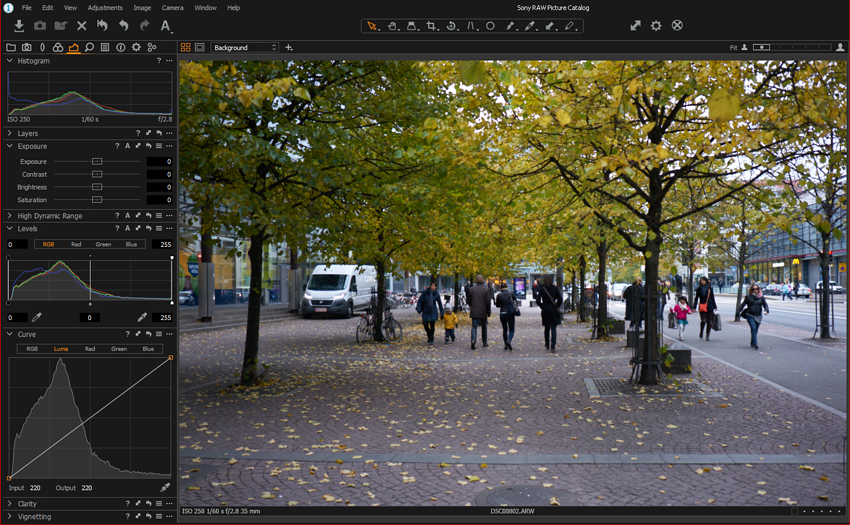Screen dimensions: 850x525
Task: Click the Curve point picker eyedropper
Action: [165, 487]
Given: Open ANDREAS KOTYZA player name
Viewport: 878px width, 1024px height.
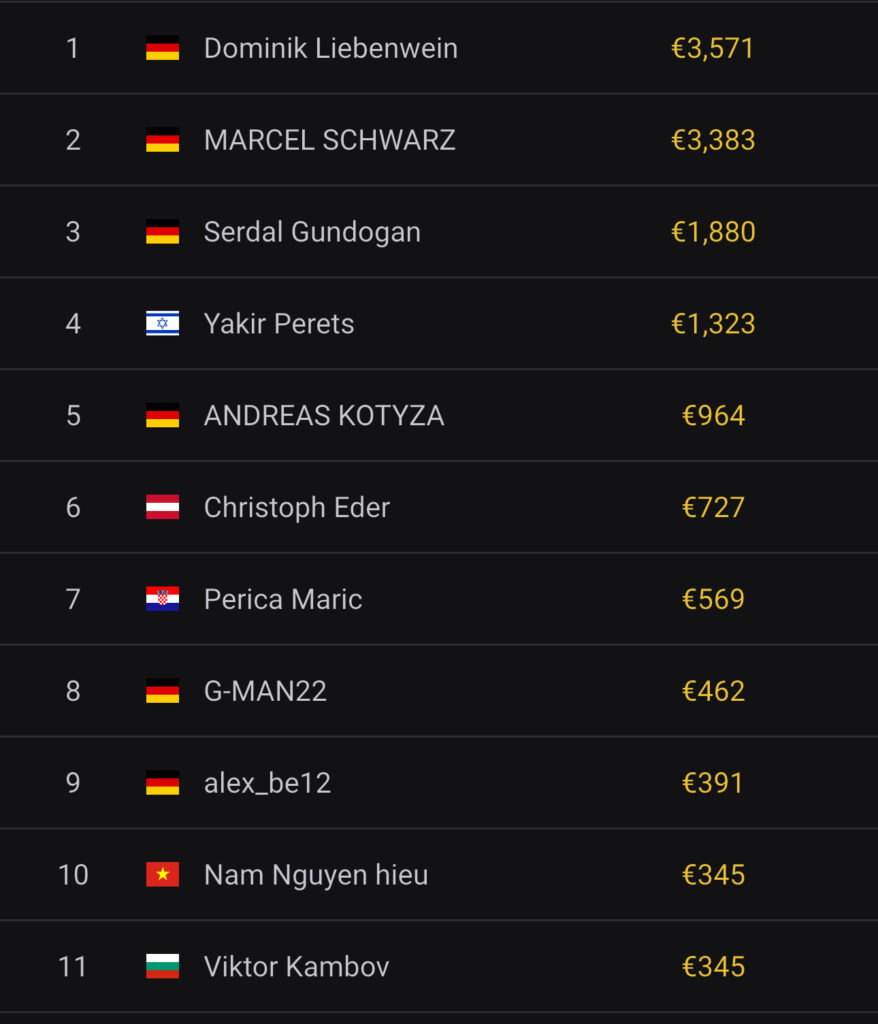Looking at the screenshot, I should pos(323,416).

▶ [EXERCISE OBJECTIVE]: Restate word for word the lines above that start at the line containing "Given: Open ANDREAS KOTYZA player name" and run to the end of the listing; exclude the pictures.

▶ [EXPECTED ANSWER]:
Given: Open ANDREAS KOTYZA player name
Viewport: 878px width, 1024px height.
Looking at the screenshot, I should pos(323,416).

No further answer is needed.